__Dataset items__:
★ ★ ★ ★
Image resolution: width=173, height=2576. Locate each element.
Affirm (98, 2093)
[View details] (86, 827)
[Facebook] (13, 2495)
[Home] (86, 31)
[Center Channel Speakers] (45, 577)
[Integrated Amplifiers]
★ ★ ★ ★
__YOUR GOAL__: Your task is to transcribe exactly the lines from the one with "[View details] (86, 827)" through the end of the data, both included, and nothing besides.

__RESULT OF THIS EXERCISE__:
[View details] (86, 827)
[Facebook] (13, 2495)
[Home] (86, 31)
[Center Channel Speakers] (45, 577)
[Integrated Amplifiers]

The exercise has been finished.